Data records:
- - -

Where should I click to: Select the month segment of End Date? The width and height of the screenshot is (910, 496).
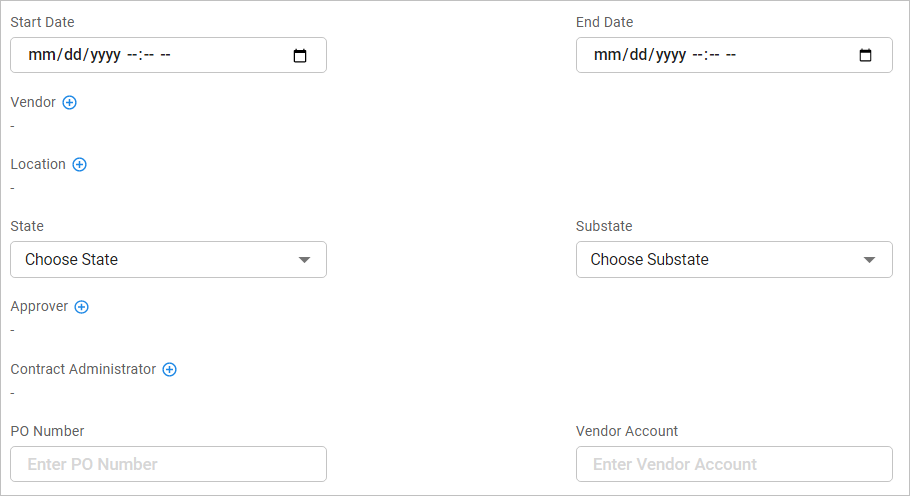606,56
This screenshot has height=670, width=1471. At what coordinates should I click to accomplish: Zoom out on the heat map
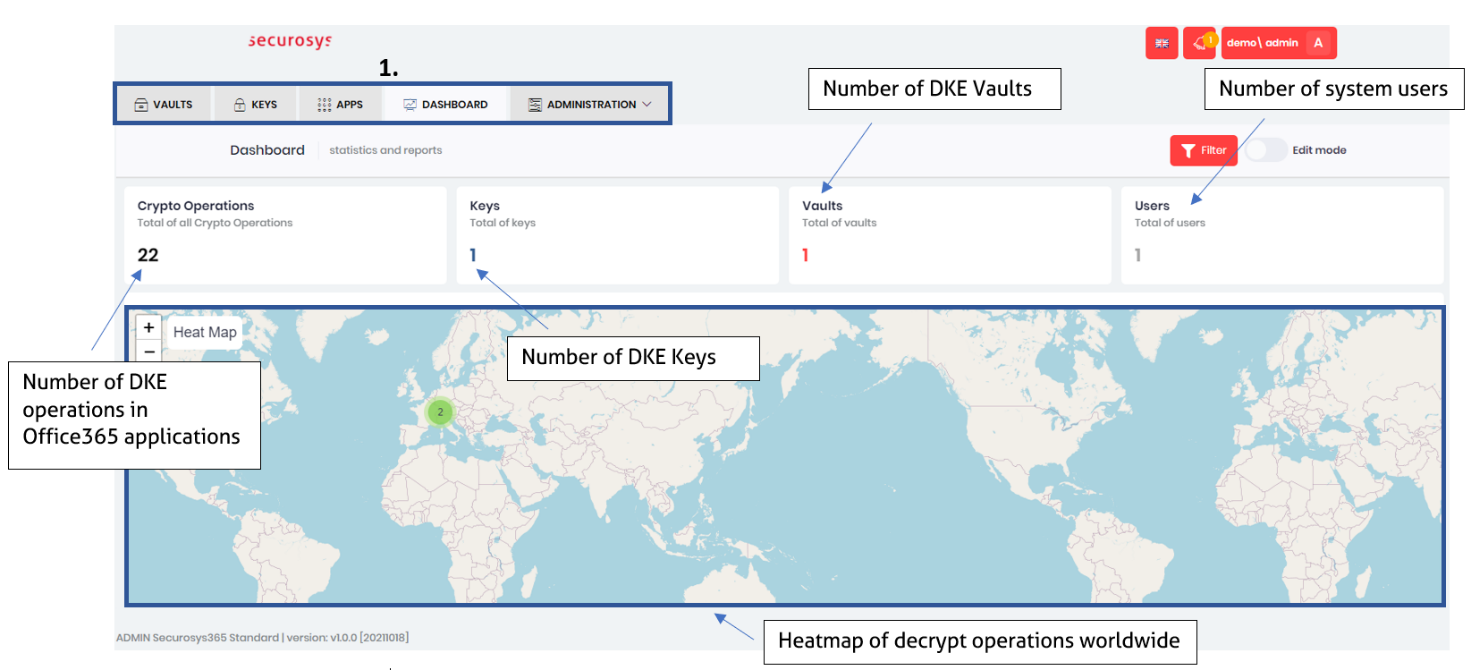click(148, 352)
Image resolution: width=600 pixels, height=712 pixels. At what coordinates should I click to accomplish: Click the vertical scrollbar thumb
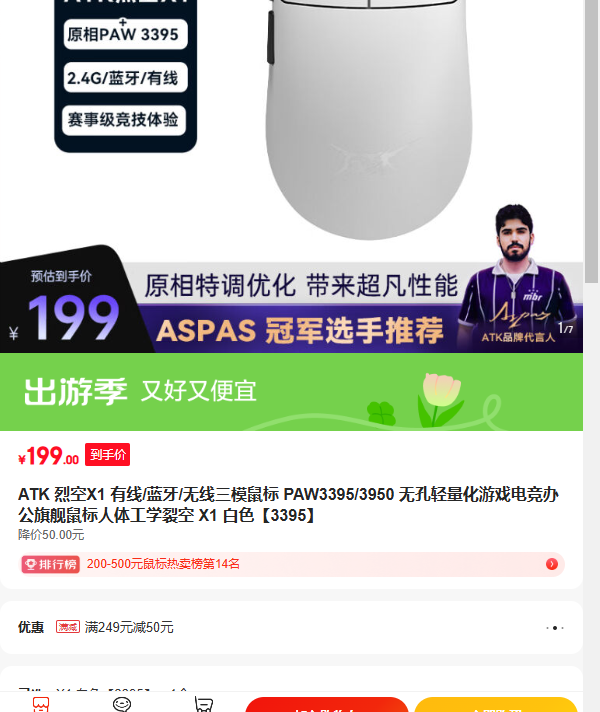[591, 141]
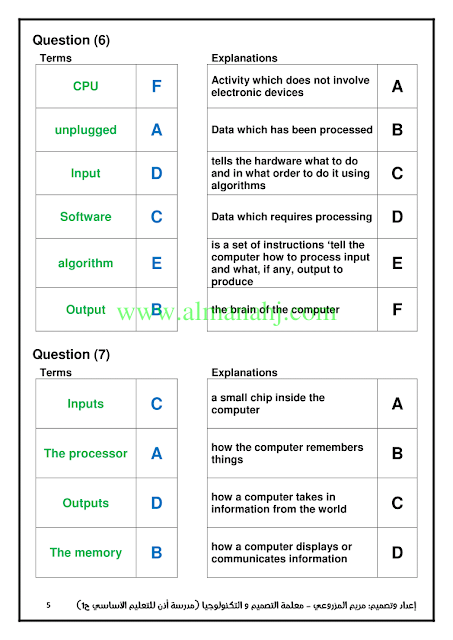Select 'The processor' term cell

coord(86,453)
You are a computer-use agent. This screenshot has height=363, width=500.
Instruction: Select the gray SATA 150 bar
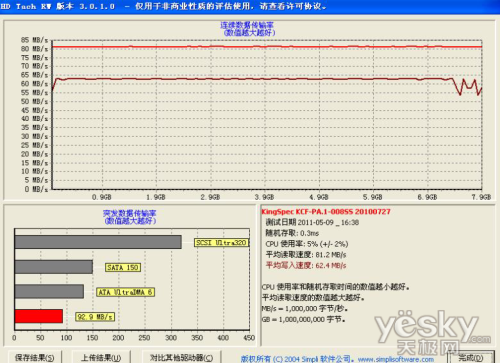click(54, 267)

- - -

EXERCISE REQUIREMENTS
Please repeat, exactly and with nothing else, the lines from the one containing "This screenshot has height=670, width=1471." to the last line of the entries, both included, excluding any pictures.

EXPECTED ANSWER
This screenshot has height=670, width=1471. At what coordinates should I click to accomplish: Zoom out on the heat map
click(148, 352)
Image resolution: width=600 pixels, height=712 pixels. At what coordinates should I click to accomplish: Click the vertical scrollbar thumb
[591, 141]
Select 'The processor' term cell

coord(86,453)
You are a computer-use agent. This screenshot has height=363, width=500.
Instruction: Select the gray SATA 150 bar
click(54, 267)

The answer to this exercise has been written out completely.